Ucraina e pressioni su Mosca
Non solo Medio Oriente. A New York ci sarà spazio anche per la guerra in Ucraina. Tajani ha anticipato che con i partner internazionali si discuterà di come aumentare la pressione su Mosca “per spingerla a tornare al tavolo negoziale”, ribadendo il sostegno a Kiev per una pace giusta e duratura, con garanzie di sicurezza per l’Europa sul modello dell’articolo 5 della Nato.
Agenda fitta per la premier
Meloni parteciperà il 23 settembre alla cerimonia di apertura del dibattito generale, insieme al segretario generale António Guterres, alla presidente dell’Assemblea Annalena Baerbock, al presidente brasiliano Luiz Inácio Lula da Silva e al presidente Usa Donald Trump.
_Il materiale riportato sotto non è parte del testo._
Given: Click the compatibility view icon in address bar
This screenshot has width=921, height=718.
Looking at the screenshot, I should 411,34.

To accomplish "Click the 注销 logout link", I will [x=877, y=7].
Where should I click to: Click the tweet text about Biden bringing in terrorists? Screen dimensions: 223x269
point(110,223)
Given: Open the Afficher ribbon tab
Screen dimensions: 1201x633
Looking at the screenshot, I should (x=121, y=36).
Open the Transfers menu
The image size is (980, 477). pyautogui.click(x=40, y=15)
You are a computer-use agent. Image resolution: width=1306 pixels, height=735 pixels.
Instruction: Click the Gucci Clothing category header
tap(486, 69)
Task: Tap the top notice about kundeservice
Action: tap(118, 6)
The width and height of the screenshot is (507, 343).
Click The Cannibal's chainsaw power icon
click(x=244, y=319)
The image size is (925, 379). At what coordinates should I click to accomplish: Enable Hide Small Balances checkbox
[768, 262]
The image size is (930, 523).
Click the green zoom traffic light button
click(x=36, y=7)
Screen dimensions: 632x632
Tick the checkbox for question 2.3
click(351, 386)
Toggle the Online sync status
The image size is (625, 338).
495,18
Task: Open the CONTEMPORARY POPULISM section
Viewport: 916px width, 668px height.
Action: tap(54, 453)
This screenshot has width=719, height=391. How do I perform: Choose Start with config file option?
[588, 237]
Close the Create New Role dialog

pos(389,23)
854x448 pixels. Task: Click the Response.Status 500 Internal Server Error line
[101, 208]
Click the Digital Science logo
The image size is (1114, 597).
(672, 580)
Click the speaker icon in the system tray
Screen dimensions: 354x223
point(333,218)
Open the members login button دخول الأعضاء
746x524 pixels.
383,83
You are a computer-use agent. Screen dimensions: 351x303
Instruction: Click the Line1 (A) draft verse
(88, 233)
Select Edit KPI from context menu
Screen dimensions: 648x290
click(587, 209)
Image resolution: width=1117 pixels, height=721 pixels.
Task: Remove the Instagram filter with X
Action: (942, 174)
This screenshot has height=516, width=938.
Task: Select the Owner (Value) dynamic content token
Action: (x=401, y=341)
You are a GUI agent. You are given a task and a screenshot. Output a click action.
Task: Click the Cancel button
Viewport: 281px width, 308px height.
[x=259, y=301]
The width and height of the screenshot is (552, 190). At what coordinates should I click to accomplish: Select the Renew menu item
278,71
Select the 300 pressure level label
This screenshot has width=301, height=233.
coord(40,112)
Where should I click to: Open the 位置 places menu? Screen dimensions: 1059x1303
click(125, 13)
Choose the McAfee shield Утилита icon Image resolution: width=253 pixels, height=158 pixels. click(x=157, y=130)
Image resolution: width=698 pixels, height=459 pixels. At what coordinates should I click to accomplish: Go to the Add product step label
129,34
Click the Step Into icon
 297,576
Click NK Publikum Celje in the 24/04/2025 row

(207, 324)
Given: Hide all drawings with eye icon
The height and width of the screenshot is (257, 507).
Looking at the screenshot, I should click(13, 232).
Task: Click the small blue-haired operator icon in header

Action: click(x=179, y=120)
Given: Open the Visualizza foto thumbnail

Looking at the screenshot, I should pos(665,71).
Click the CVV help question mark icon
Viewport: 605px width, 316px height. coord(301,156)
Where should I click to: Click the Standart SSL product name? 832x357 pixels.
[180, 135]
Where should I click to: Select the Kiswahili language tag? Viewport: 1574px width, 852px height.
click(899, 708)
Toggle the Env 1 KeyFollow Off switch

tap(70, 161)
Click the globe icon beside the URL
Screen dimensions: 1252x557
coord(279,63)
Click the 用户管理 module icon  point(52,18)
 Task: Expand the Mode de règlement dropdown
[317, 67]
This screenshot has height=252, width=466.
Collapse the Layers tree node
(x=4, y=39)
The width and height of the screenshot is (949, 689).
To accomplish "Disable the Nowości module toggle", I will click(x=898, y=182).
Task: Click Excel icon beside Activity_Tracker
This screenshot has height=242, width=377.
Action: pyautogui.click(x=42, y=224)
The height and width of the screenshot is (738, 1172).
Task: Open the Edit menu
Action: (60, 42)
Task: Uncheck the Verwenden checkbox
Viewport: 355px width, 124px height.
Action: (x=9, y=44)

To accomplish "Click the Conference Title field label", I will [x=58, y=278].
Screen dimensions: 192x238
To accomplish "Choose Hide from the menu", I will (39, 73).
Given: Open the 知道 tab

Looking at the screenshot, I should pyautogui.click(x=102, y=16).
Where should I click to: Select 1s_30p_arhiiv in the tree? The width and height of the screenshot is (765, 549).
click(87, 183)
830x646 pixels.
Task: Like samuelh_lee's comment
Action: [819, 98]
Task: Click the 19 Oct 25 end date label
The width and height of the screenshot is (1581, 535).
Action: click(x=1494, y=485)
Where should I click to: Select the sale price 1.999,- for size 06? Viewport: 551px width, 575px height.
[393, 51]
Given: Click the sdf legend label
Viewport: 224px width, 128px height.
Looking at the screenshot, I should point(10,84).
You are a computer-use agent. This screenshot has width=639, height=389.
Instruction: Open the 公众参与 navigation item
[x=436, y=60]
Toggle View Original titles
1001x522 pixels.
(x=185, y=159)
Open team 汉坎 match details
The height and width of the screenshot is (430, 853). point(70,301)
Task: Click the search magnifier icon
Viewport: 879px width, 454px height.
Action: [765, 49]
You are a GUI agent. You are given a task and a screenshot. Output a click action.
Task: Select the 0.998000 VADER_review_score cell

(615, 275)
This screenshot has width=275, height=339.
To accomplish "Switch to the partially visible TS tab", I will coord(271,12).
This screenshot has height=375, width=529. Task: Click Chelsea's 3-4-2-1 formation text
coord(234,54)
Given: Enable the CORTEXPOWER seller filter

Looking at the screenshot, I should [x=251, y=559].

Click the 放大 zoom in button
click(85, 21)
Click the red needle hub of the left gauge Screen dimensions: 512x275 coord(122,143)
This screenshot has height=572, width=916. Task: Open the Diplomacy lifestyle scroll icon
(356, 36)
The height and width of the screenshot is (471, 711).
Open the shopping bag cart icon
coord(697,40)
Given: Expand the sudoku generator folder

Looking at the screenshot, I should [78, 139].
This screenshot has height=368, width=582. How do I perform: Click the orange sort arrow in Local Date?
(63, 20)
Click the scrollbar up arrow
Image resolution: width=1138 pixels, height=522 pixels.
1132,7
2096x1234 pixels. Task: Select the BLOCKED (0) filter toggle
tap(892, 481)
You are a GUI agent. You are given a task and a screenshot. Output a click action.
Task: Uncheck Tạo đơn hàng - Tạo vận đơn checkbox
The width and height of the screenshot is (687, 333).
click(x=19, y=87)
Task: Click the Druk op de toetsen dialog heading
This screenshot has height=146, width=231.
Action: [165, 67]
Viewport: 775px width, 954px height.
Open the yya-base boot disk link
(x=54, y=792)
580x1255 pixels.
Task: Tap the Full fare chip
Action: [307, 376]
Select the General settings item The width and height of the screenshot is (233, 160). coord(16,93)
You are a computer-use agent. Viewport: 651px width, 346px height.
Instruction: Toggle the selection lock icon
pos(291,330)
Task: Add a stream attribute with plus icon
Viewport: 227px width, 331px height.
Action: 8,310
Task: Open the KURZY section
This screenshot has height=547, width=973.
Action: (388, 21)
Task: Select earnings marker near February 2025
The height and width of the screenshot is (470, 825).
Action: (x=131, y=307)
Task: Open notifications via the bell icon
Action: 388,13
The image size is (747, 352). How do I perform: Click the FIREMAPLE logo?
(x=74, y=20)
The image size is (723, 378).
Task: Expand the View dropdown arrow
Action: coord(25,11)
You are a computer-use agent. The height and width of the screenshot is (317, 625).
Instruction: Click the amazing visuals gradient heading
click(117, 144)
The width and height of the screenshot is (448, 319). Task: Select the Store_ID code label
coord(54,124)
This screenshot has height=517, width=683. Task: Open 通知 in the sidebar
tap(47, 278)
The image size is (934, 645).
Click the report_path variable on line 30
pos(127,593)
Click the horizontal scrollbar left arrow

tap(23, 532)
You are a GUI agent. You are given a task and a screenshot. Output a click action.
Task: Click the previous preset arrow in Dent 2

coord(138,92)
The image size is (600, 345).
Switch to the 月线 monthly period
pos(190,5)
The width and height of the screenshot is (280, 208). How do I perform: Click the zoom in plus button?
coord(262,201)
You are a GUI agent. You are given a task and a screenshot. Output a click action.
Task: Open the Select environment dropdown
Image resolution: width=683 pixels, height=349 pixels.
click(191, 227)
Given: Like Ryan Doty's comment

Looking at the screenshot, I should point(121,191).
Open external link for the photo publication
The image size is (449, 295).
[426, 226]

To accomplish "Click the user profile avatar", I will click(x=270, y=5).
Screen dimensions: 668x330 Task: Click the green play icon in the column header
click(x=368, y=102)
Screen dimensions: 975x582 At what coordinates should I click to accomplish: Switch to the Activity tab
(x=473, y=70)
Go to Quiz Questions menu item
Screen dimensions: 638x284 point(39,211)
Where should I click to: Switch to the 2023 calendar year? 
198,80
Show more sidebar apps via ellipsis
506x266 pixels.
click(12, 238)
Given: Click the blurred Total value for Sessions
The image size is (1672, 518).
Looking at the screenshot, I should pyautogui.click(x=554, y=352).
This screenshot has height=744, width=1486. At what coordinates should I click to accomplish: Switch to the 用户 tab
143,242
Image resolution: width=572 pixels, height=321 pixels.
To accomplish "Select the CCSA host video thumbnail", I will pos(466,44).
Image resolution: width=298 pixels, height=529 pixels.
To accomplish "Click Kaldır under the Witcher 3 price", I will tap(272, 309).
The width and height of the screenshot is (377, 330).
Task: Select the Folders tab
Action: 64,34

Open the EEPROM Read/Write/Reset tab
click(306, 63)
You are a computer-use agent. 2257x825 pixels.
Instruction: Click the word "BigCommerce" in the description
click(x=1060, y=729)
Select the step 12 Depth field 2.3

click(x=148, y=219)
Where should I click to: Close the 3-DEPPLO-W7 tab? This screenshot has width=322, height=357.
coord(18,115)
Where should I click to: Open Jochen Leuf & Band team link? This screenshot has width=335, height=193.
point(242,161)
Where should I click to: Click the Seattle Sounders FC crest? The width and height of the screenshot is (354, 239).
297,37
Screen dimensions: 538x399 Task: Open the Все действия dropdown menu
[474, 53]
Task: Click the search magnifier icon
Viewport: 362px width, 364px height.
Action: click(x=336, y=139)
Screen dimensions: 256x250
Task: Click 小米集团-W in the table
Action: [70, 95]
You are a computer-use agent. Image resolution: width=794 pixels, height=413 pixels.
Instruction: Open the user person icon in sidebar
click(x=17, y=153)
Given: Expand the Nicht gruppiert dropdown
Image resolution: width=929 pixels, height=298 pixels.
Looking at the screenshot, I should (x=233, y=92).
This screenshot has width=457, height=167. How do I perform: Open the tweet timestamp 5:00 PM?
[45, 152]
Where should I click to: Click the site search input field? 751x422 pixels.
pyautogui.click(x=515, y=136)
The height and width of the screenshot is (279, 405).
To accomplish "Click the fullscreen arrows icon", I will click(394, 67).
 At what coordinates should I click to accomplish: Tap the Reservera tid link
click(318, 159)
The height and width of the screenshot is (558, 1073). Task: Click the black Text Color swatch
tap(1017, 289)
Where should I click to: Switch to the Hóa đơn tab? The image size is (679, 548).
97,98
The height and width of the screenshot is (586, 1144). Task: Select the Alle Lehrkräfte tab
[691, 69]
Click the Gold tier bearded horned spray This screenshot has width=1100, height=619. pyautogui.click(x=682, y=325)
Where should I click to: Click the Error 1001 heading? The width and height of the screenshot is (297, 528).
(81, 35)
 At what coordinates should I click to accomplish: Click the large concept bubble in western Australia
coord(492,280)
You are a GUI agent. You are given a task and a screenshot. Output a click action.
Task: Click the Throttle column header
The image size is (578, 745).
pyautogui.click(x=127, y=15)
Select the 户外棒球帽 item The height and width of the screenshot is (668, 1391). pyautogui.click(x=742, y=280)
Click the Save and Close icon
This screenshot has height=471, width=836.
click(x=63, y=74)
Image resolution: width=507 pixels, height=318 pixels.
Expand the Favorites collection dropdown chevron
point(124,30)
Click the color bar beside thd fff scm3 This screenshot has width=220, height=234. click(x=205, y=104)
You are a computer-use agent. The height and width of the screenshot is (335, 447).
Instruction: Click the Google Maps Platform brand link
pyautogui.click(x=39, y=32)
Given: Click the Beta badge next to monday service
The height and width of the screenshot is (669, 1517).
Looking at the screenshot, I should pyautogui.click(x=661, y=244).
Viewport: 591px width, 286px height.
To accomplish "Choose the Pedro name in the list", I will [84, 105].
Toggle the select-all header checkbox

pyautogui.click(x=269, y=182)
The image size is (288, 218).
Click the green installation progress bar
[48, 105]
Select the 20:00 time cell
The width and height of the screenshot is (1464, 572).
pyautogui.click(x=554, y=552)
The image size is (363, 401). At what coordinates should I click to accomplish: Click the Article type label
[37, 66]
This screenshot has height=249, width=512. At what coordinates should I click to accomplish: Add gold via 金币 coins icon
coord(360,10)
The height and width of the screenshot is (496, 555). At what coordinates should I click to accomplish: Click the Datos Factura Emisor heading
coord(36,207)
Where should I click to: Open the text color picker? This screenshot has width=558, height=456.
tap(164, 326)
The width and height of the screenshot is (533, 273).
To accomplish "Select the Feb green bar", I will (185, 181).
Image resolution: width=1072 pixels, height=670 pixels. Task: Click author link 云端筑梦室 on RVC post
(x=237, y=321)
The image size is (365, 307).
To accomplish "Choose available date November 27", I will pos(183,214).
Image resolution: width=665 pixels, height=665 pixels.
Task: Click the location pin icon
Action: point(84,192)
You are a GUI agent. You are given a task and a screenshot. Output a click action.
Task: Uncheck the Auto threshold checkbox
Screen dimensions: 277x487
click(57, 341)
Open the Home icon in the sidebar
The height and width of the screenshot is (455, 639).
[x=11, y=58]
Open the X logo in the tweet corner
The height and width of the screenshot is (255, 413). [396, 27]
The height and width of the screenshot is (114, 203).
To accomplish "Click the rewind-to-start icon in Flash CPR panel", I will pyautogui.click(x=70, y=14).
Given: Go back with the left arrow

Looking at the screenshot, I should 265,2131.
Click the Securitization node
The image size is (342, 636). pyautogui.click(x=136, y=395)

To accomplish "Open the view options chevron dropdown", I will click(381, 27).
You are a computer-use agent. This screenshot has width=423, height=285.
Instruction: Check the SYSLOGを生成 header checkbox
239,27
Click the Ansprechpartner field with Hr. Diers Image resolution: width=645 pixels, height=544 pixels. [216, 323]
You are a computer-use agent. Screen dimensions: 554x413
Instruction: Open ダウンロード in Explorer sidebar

Il suo intervento è atteso per il 24 settembre alle 20:00, a margine di una serie di incontri bilaterali.
La riforma delle Nazioni Unite
Tra i temi caldi anche la riforma dell’Onu. L’Italia sostiene il gruppo “Uniting for Consensus”, che chiede un Consiglio di Sicurezza “più democratico, trasparente, inclusivo e rappresentativo”, soprattutto per Africa e Sud globale. Roma si oppone all’introduzione di nuovi seggi permanenti e punta invece a un organismo più snello ed efficace. Un impegno coerente con la storia del Paese all’interno delle Nazioni Unite: quest’anno l’Italia celebra 70 anni di adesione, confermandosi settimo contributore al bilancio ordinario e alle missioni di pace. Per le fonti diplomatiche, l’Assemblea rappresenta l’occasione per riaffermare fedeltà ai principi della Carta e per spingere su una riforma ormai considerata inevitabile.